§ EXERCISE DESCRIPTION: Repeat exactly the lines from the start of the entries below through the line containing "Mariana 2.08m x". Omit the rest.
BEGIN
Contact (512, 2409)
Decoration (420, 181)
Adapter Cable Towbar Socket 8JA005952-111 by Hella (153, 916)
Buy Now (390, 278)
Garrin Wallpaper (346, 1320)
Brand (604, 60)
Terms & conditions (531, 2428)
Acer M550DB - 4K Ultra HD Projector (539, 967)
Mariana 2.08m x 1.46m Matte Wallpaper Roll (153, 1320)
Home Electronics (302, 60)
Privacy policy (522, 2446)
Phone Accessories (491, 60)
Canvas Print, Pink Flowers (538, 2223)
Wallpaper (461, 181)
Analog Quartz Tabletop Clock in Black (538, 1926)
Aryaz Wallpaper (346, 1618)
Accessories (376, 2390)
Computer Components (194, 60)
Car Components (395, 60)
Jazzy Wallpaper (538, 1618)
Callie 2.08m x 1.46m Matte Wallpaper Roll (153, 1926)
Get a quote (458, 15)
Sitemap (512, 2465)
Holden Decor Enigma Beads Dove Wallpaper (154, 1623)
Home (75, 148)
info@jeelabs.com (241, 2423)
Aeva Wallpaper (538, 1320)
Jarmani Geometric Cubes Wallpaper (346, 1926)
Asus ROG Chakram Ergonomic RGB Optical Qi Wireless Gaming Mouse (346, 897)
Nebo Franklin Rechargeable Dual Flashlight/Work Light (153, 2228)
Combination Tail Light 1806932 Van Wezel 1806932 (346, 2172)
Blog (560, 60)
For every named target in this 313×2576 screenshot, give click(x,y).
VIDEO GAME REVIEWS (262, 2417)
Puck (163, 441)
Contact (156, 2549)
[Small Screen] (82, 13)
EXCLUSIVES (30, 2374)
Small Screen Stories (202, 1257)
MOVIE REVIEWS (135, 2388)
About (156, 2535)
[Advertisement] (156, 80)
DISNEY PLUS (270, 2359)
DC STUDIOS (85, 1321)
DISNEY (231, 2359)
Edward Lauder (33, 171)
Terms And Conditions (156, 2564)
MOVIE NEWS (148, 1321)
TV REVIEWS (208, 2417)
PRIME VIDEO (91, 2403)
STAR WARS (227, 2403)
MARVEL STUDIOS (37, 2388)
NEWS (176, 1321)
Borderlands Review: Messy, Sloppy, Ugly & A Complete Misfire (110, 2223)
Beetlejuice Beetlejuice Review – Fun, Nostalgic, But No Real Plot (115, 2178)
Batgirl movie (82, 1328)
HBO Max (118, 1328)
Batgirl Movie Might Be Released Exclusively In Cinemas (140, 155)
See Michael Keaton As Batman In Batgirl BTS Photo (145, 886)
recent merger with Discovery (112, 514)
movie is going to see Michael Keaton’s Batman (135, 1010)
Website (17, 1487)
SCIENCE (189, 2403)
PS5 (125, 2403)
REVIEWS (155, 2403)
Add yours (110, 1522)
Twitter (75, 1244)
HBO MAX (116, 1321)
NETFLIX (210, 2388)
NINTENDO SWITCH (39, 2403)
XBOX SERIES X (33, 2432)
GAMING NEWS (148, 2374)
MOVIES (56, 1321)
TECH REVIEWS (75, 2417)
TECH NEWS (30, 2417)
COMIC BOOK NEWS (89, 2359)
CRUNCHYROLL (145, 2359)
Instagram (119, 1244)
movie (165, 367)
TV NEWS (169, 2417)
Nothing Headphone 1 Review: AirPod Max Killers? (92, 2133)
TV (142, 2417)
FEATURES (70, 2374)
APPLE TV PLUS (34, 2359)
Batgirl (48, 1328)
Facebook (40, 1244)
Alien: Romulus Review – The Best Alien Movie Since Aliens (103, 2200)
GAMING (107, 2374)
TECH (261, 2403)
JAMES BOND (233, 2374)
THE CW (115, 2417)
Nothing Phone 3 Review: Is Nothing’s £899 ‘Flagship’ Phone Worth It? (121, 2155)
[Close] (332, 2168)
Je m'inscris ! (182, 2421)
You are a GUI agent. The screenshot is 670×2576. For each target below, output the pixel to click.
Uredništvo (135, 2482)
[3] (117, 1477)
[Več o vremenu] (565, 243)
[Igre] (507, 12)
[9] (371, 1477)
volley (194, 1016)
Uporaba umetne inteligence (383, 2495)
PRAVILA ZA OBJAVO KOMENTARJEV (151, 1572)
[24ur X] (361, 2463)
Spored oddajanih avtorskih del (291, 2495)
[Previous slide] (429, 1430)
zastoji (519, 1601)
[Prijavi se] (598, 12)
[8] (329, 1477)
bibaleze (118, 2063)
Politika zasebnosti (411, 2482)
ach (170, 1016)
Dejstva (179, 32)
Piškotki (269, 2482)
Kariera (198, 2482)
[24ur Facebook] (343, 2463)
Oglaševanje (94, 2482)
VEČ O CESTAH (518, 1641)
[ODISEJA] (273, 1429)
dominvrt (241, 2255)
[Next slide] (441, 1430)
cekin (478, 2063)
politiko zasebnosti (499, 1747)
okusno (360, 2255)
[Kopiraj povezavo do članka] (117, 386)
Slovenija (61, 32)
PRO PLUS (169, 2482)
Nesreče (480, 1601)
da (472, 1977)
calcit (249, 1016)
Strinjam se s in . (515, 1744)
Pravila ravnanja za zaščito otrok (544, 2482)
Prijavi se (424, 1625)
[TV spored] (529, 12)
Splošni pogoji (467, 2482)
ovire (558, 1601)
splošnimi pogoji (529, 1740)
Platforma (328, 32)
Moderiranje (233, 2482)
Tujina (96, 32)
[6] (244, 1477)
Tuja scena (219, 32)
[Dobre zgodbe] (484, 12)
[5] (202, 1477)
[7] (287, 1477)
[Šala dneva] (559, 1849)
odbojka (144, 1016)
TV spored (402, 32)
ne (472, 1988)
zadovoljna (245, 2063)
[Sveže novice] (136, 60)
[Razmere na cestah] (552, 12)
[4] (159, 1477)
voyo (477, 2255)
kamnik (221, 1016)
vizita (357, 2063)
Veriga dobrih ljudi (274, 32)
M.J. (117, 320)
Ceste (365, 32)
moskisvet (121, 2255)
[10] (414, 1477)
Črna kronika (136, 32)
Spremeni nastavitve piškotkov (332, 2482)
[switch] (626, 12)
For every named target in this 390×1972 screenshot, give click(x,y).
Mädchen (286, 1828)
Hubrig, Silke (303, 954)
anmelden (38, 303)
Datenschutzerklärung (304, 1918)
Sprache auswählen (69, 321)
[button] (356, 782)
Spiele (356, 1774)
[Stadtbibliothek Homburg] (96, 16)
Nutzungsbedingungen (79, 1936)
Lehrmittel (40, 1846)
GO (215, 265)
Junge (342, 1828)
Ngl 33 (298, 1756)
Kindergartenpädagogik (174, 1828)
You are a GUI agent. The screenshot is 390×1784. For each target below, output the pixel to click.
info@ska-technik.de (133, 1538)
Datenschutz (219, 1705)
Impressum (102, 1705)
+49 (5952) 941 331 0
END
§ TASK OUTPUT:
Contact (512, 2409)
Decoration (420, 181)
Adapter Cable Towbar Socket 8JA005952-111 by Hella (153, 916)
Buy Now (390, 278)
Garrin Wallpaper (346, 1320)
Brand (604, 60)
Terms & conditions (531, 2428)
Acer M550DB - 4K Ultra HD Projector (539, 967)
Mariana 2.08m x 1.46m Matte Wallpaper Roll (153, 1320)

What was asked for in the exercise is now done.